ACTION ITEM: Could you set down every entry exactly as it appears?

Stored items
········
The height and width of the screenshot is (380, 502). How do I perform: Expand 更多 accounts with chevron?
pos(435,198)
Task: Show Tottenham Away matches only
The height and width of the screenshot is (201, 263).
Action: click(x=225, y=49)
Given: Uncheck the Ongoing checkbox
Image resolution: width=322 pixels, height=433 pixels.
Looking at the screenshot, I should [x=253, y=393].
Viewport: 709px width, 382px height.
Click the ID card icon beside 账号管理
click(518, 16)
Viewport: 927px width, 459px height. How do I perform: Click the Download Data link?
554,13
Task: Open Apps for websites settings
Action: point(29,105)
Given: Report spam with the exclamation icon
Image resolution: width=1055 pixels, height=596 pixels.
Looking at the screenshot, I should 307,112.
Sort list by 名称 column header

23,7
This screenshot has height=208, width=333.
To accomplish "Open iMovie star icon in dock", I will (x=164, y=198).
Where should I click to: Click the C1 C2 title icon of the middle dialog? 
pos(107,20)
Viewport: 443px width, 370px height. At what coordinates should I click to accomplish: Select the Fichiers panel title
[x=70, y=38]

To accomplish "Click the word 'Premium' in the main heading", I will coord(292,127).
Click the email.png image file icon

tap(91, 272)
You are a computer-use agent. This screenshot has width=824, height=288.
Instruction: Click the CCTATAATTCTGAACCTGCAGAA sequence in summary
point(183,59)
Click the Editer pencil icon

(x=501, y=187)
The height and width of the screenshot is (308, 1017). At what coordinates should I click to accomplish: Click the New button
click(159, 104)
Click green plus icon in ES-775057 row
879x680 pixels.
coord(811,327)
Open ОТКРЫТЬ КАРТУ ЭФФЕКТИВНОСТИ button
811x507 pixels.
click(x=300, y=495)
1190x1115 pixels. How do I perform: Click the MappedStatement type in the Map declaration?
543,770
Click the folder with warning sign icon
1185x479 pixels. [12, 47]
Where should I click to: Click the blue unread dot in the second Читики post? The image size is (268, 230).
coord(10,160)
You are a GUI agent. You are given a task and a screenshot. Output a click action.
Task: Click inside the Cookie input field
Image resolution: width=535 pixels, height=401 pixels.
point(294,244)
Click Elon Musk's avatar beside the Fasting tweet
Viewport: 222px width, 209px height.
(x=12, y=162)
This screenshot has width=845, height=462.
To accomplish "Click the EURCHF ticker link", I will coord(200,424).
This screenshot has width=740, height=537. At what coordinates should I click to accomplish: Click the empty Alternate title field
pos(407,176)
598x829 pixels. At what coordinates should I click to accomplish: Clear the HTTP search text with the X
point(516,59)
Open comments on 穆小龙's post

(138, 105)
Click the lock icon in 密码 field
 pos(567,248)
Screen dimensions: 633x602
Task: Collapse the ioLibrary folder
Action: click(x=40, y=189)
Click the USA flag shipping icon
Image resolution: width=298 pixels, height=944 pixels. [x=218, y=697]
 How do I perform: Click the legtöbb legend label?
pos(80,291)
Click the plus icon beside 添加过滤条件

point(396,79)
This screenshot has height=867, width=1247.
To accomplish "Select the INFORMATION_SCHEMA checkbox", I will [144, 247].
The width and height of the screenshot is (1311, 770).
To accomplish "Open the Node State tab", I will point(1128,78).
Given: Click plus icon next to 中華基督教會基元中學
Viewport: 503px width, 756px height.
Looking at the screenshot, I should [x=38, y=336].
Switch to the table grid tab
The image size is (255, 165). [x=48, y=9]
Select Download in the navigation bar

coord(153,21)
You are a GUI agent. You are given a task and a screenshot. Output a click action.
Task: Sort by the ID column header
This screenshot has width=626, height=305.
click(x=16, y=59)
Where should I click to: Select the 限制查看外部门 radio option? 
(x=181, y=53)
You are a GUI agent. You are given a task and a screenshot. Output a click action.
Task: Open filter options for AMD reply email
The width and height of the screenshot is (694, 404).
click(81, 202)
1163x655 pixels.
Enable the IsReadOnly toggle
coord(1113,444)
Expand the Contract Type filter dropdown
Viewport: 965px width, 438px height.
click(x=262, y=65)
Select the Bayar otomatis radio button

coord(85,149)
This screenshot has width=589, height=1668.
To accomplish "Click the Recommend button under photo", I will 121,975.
········
RESPONSE AREA:
The height and width of the screenshot is (380, 502). How do I perform: Expand 更多 accounts with chevron?
pos(435,198)
Task: Show Tottenham Away matches only
The height and width of the screenshot is (201, 263).
Action: click(x=225, y=49)
Given: Uncheck the Ongoing checkbox
Image resolution: width=322 pixels, height=433 pixels.
Looking at the screenshot, I should [x=253, y=393].
Viewport: 709px width, 382px height.
Click the ID card icon beside 账号管理
click(518, 16)
Viewport: 927px width, 459px height. How do I perform: Click the Download Data link?
554,13
Task: Open Apps for websites settings
Action: point(29,105)
Given: Report spam with the exclamation icon
Image resolution: width=1055 pixels, height=596 pixels.
Looking at the screenshot, I should 307,112.
Sort list by 名称 column header

23,7
This screenshot has height=208, width=333.
To accomplish "Open iMovie star icon in dock", I will (x=164, y=198).
Where should I click to: Click the C1 C2 title icon of the middle dialog? 
pos(107,20)
Viewport: 443px width, 370px height. At what coordinates should I click to accomplish: Select the Fichiers panel title
[x=70, y=38]

To accomplish "Click the word 'Premium' in the main heading", I will coord(292,127).
Click the email.png image file icon

tap(91, 272)
You are a computer-use agent. This screenshot has width=824, height=288.
Instruction: Click the CCTATAATTCTGAACCTGCAGAA sequence in summary
point(183,59)
Click the Editer pencil icon

(x=501, y=187)
The height and width of the screenshot is (308, 1017). At what coordinates should I click to accomplish: Click the New button
click(159, 104)
Click green plus icon in ES-775057 row
879x680 pixels.
coord(811,327)
Open ОТКРЫТЬ КАРТУ ЭФФЕКТИВНОСТИ button
811x507 pixels.
click(x=300, y=495)
1190x1115 pixels. How do I perform: Click the MappedStatement type in the Map declaration?
543,770
Click the folder with warning sign icon
1185x479 pixels. [12, 47]
Where should I click to: Click the blue unread dot in the second Читики post? The image size is (268, 230).
coord(10,160)
You are a GUI agent. You are given a task and a screenshot. Output a click action.
Task: Click inside the Cookie input field
Image resolution: width=535 pixels, height=401 pixels.
point(294,244)
Click Elon Musk's avatar beside the Fasting tweet
Viewport: 222px width, 209px height.
(x=12, y=162)
This screenshot has width=845, height=462.
To accomplish "Click the EURCHF ticker link", I will coord(200,424).
This screenshot has width=740, height=537. At what coordinates should I click to accomplish: Click the empty Alternate title field
pos(407,176)
598x829 pixels. At what coordinates should I click to accomplish: Clear the HTTP search text with the X
point(516,59)
Open comments on 穆小龙's post

(138, 105)
Click the lock icon in 密码 field
 pos(567,248)
Screen dimensions: 633x602
Task: Collapse the ioLibrary folder
Action: click(x=40, y=189)
Click the USA flag shipping icon
Image resolution: width=298 pixels, height=944 pixels. [x=218, y=697]
 How do I perform: Click the legtöbb legend label?
pos(80,291)
Click the plus icon beside 添加过滤条件

point(396,79)
This screenshot has height=867, width=1247.
To accomplish "Select the INFORMATION_SCHEMA checkbox", I will [144, 247].
The width and height of the screenshot is (1311, 770).
To accomplish "Open the Node State tab", I will point(1128,78).
Given: Click plus icon next to 中華基督教會基元中學
Viewport: 503px width, 756px height.
Looking at the screenshot, I should [x=38, y=336].
Switch to the table grid tab
The image size is (255, 165). [x=48, y=9]
Select Download in the navigation bar

coord(153,21)
You are a GUI agent. You are given a task and a screenshot. Output a click action.
Task: Sort by the ID column header
This screenshot has width=626, height=305.
click(x=16, y=59)
Where should I click to: Select the 限制查看外部门 radio option? 
(x=181, y=53)
You are a GUI agent. You are given a task and a screenshot. Output a click action.
Task: Open filter options for AMD reply email
The width and height of the screenshot is (694, 404).
click(81, 202)
1163x655 pixels.
Enable the IsReadOnly toggle
coord(1113,444)
Expand the Contract Type filter dropdown
Viewport: 965px width, 438px height.
click(x=262, y=65)
Select the Bayar otomatis radio button

coord(85,149)
This screenshot has width=589, height=1668.
To accomplish "Click the Recommend button under photo", I will 121,975.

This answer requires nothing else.